Main Gasing Tradisi Ngabuburit Unik Warga Lotim
SuaraLombok.com | Mataram - Banyak cara positif menunggu waktu berbuka puasa pastinya dengan kegiatan yang menyenangkan tentunya. Masyarakat Lombok Nusa Tenggara Barat memiliki tradisi unik bermain gasing  pada sore hari sambil menunggu datangnya buka puasa.

Bermain adu gasing atau dalam bahasa Sasak dinamakan begasingan dimainkan puluhan warga merupakan salah satu permainan tradisional khas masyarakat suku Sasak yang masih lestari hingga saat ini.

Selain tak lekang zaman tradisi main gasing ini merupakan cara suku Sasak di Lombok mengekspresikan seni sekaligus berolahraga murah dalam rangka melestarikan tradisi leluhur.

Di bulan puasa seperti saat ini permainan gasing menjadi kegiatan rutin sekaligus sarana hiburan warga yang digelar pada sore hari sambil menunggu bedug berbuka puasa.

Seperti di desa Masbagik Kabupaten Lombok Timur ini misalnya, adu gasing yang digelar di pojok jalan protokol menjadi tontotan menarik warga saat berpuasa karena dilaksanakan pada sore hari pada waktu ngabuburit menunggu saat berbuka puasa.

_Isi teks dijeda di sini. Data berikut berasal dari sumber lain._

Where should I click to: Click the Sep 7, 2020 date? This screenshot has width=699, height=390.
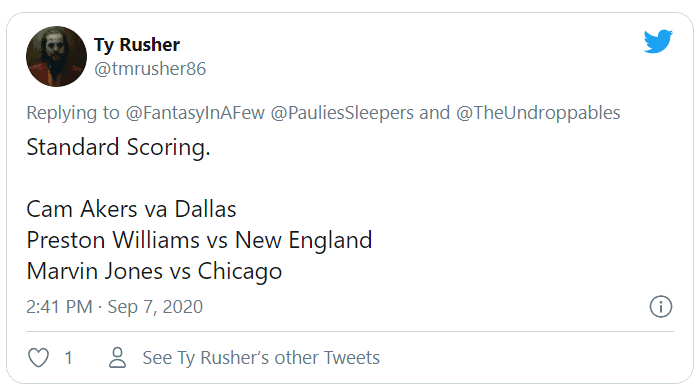(155, 307)
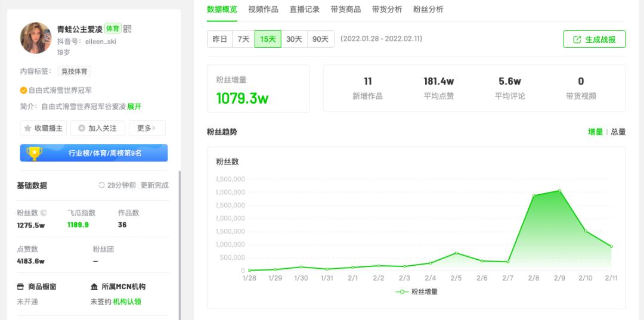The width and height of the screenshot is (644, 320).
Task: Click the 商品橱窗 shop icon
Action: (x=20, y=287)
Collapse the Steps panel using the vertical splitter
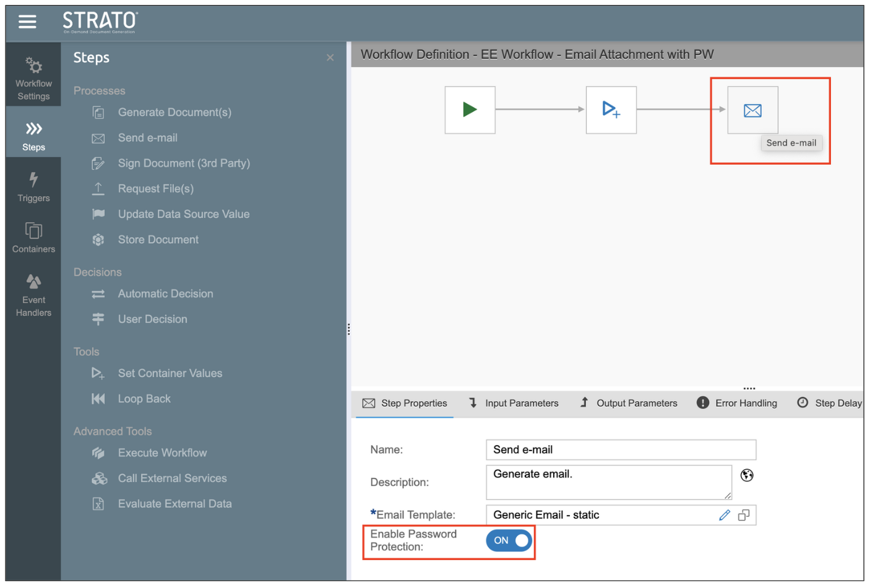The width and height of the screenshot is (870, 588). click(348, 329)
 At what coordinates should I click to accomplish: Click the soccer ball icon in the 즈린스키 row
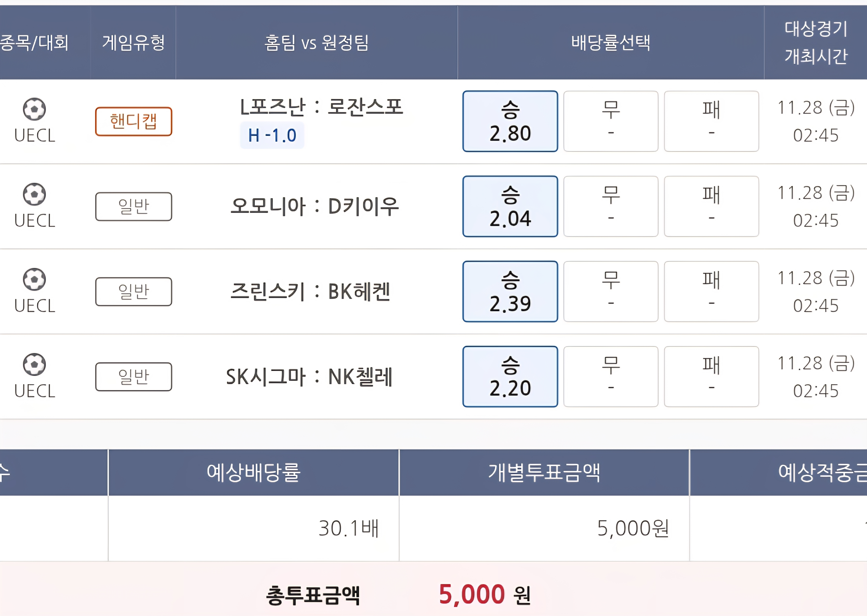35,280
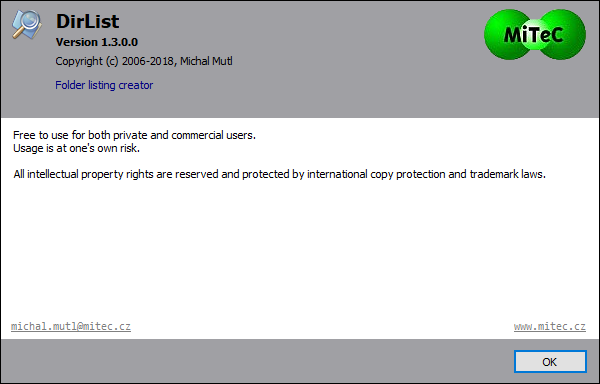The height and width of the screenshot is (384, 600).
Task: Click the 'Free to use' license line
Action: 134,135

“Ini tradisi leluhur patut dilestarikan, asyiknya main gasing itu sama dengan orang yang hobi mancing, sulit dikatakan,” tutur Marwan  salah seorang warga kepada Suara Lombok saat ditemui di arena main gasing.

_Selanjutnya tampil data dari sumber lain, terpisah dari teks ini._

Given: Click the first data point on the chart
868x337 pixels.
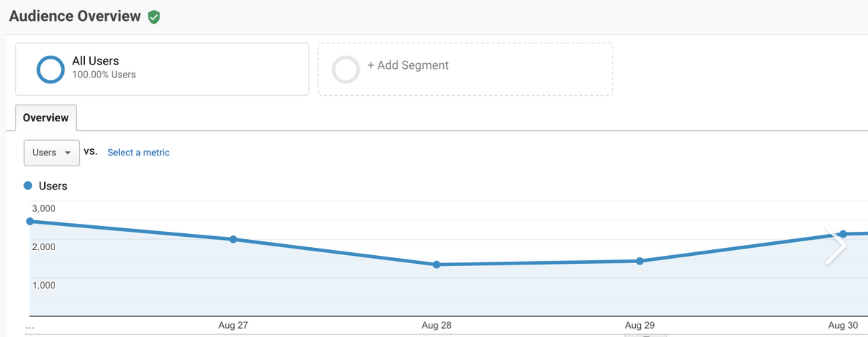Looking at the screenshot, I should pos(31,221).
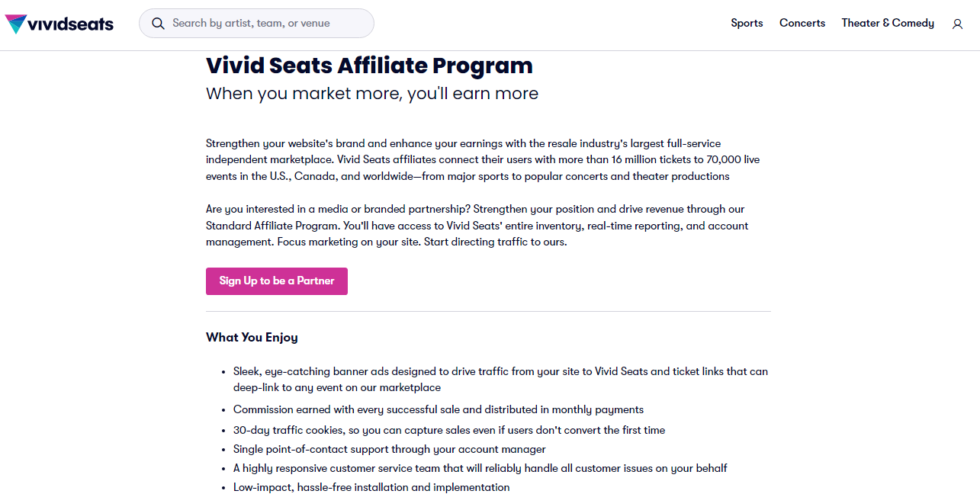Open the Sports menu
This screenshot has width=980, height=494.
pos(747,23)
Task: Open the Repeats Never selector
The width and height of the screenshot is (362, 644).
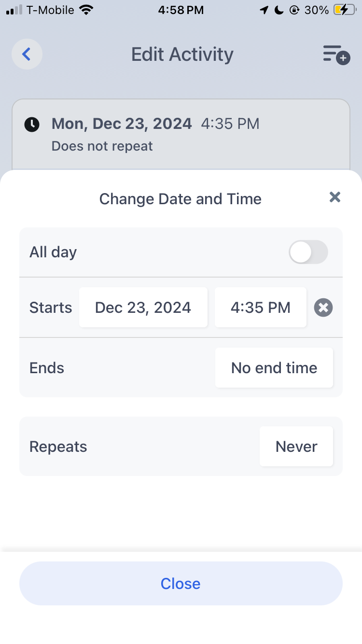Action: click(x=296, y=447)
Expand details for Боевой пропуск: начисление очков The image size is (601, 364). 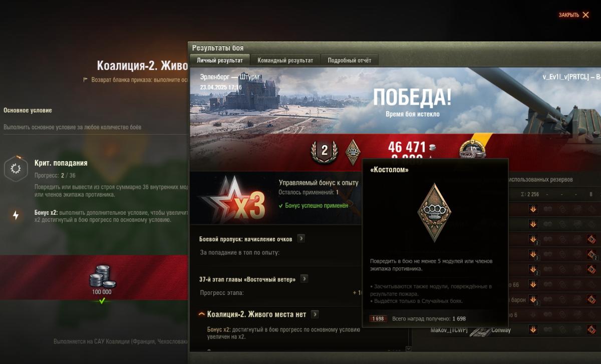(301, 238)
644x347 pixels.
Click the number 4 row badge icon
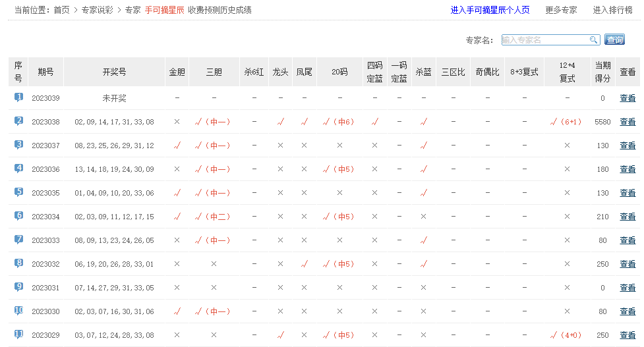pos(18,169)
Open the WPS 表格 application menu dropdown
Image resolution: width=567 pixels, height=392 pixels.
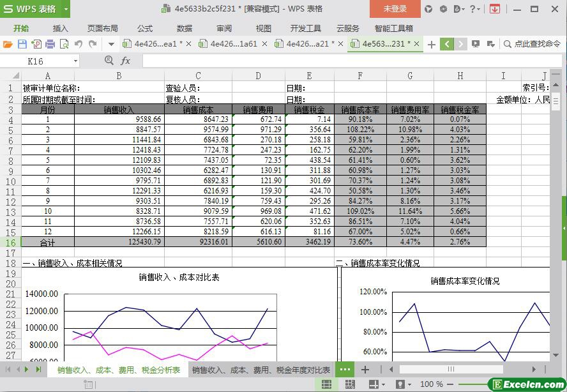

Marwan juga menjelaskan meski terlihat mudah, namun permainan gasing juga memerlukan skill dan keahlian khusus agar tidak beresiko, terutama soal teknik memutar gasing dengan diameter lingkaran berukuran besar antara 25 hingga 30 centimeter, dengan lapisan besi di permukaannya.

“Harus tahu dulu teknik dan caranya, agar bisa memutar maksimal, gasingnya berat juga karena ada material besi juga, kayunya juga pake jati ato mahoni soalnya ini,” lanjut Marwan.

Selain menyalurkan hobi bagi warga yang lain, ajang itu dijadikan sarana untuk bersilaturrahmi menambah teman dan sahabat dari berbagai daerah, karena pesertanya bisa berasal dari mana saja.

“Kalau saya dengan maen gasing saya bisa tambah teman, silaturrahmi juga dengan teman teman yang jarang bertemu Karen rutinitas, saya datang jauh jauh sekalian untuk menunggu waktu buka puasa juga, “ ungkap Muhrim yang mengaku datang dari Lombok Tengah hanya untuk turut bermain gasing sambil menunggu waktu berbuka puasa.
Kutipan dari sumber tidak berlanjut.